La autonomía del pensamiento no respeta fronteras. El vuelo de la imaginación puede superar los límites de todo lo que nos pudiera parecer indescifrable.
De modo que el mundo de lo desconocido se achica en la medida que aumenta el esfuerzo intelectivo que lo trasciende. Abstracción e intuición, facultades exclusivas del ser humano, legitiman el valor genuino de la razón especulativa, cuyo accionar puede tocar los dinteles del infinito.
Afirmamos que las proposiciones científicas incontrovertibles, son verdades universales fruto de la razón metódica auxiliada por la experiencia. Pero el conocimiento derivado de ese esfuerzo conjunto, es en última instancia el producto más acabado de la función filosófica. Porque cada ciencia tiene su propia filosofía y nace de ella.
De lo contrario no habría dado sus primeros pasos. Un doctorado en la materia acredita a quienes dominan las herramientas idóneas de investigación que consolidan, modifican o suplantan los fundamentos paradigmáticos de una rama científica determinada.
Pero las diferentes especialidades científicas no son más que divisiones facilitadoras del conocimiento general. Sus alcances han sido fijados convencionalmente, pese a estar indefectiblemente entrelazados mediante una jerarquía de interdependencia obligatoria.
Se debe a que la unicidad luce ser parte de la validez universal del conocimiento. Su formación en el tiempo obedece a concatenaciones progresivas que acumulan como un todo el inventario global del saber.
Las reacciones químicas, verbigracia, no tendrían lugar al margen de las propiedades físicas de los átomos. Separado del cuerpo humano, tampoco el cerebro emitiría una sola idea con el único concurso de sus funciones neuronales.
Como ley inexorable de la naturaleza, existe una interconexión armoniosa regente del orden cósmico. Igualmente, las condiciones de posibilidad de la vida parecen responder a mandamientos biológicos inalterables.
Favorecidas por el medio propicio, materia y energía se combinan para interactuar y generarla. El ciclo orgánico de todo ser viviente parte de esa energía externa que su mecanismo de auto regulación demanda para convertirse en una entidad viable.
Pero la permanencia de sus funciones vitales se da en función de la estabilidad de su equilibrio interno.
Estabilidad y equilibrio imponen el orden que impide el predominio del caos.
La vida es en esencia carbono. No se manifestaría de no producirse el enlace adecuado entre hidrógeno y oxígeno, elementos que en su justa proporción generan el agua que la vida necesita en estado líquido para florecer.

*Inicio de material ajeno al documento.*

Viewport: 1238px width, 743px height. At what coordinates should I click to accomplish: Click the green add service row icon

Sería sin embargo un fenómeno improbable, si la atmósfera no mitigara las radiaciones solares para propiciar, mediante el efecto invernadero, la temperatura conveniente y filtrar la luz requerida por la fotosíntesis, con la que inicia el ciclo de la vida.
Aún así, la vida no prosperaría si el planeta se situara fuera de la zona de habitabilidad. De su distanciamiento del sol depende la temperatura que la favorece. En sus movimientos orbitales la Tierra se aleja cíclicamente del astro rey, quedando de tal forma determinadas sus condiciones climáticas.

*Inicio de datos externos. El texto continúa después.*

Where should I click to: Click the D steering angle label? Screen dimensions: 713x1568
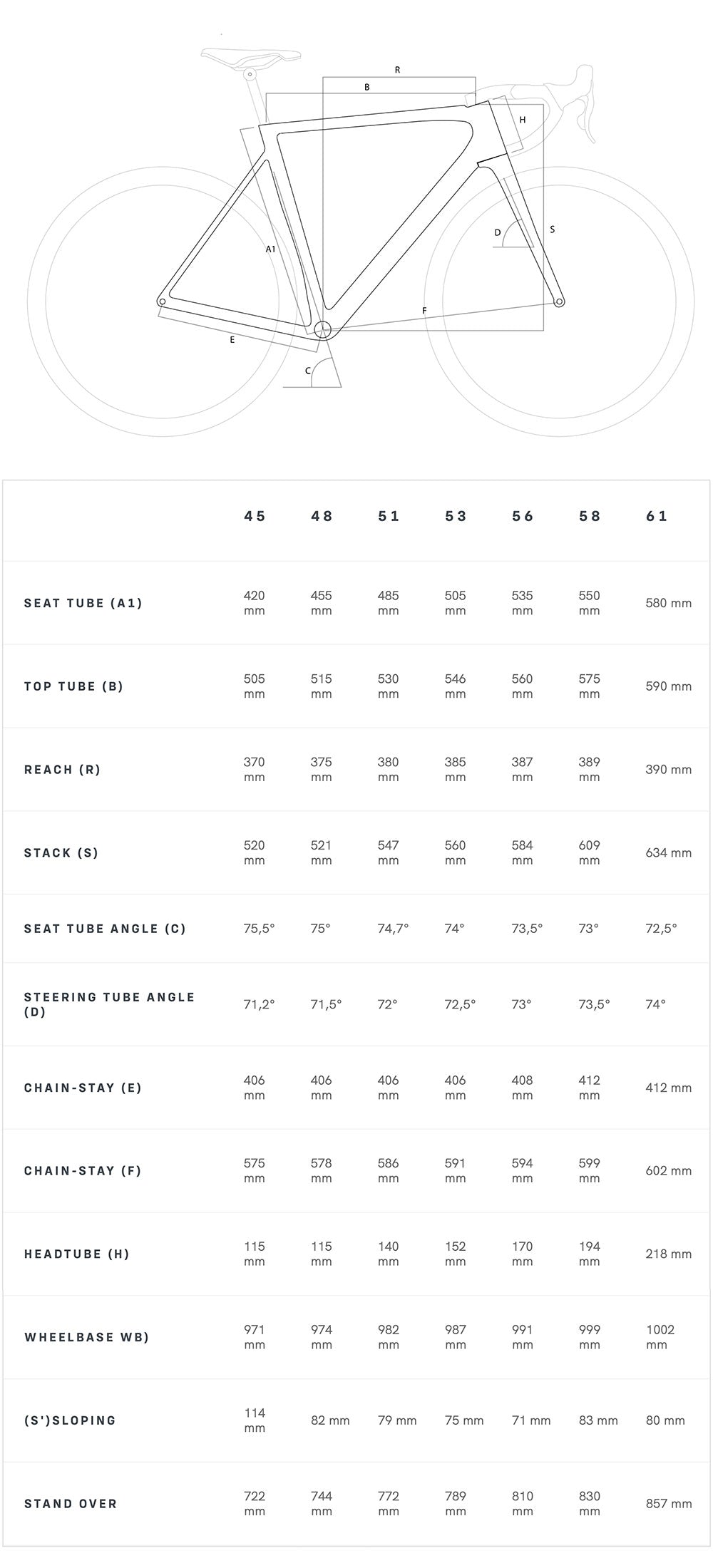pos(498,232)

Al margen del tiempo y del espacio, la interpretación del movimiento sería ilusoria. Todo cuanto existe se mueve en el plano de ambas dimensiones.
Las leyes físicas del movimiento, son auxilios primigenios cruciales para el avance de la ciencia; pero su descubrimiento estaría por verse sin el apoyo de la geometría y del cálculo que la mente humana ha intuido.
Las placas tectónicas se mueven independientemente. Son estructuras geológicas de planetas rocosos como el nuestro, que al desplazarse desempeñan también una función estabilizadora. Mantienen el equilibrio térmico liberando la energía excedente acumulada en su centro. De ahí los terremotos.
La masa terrestre ejerce a su vez el efecto de atraer a los cuerpos hacia su superficie. Pero el vacío es una invención del ingenio humano que anula en laboratorio la resistencia de otras fuerzas para verificar el comportamiento de los cuerpos precipitándose en caída libre.
Entonces aprendemos que sin importar su peso y su tamaño, todos caen al mismo tiempo afectados por la misma aceleración gravitatoria. Igual al derrumbe del hombre afanado en el laboratorio de la necedad; al declive de los pueblos sin propósitos. Todos terminan cayendo de igual modo.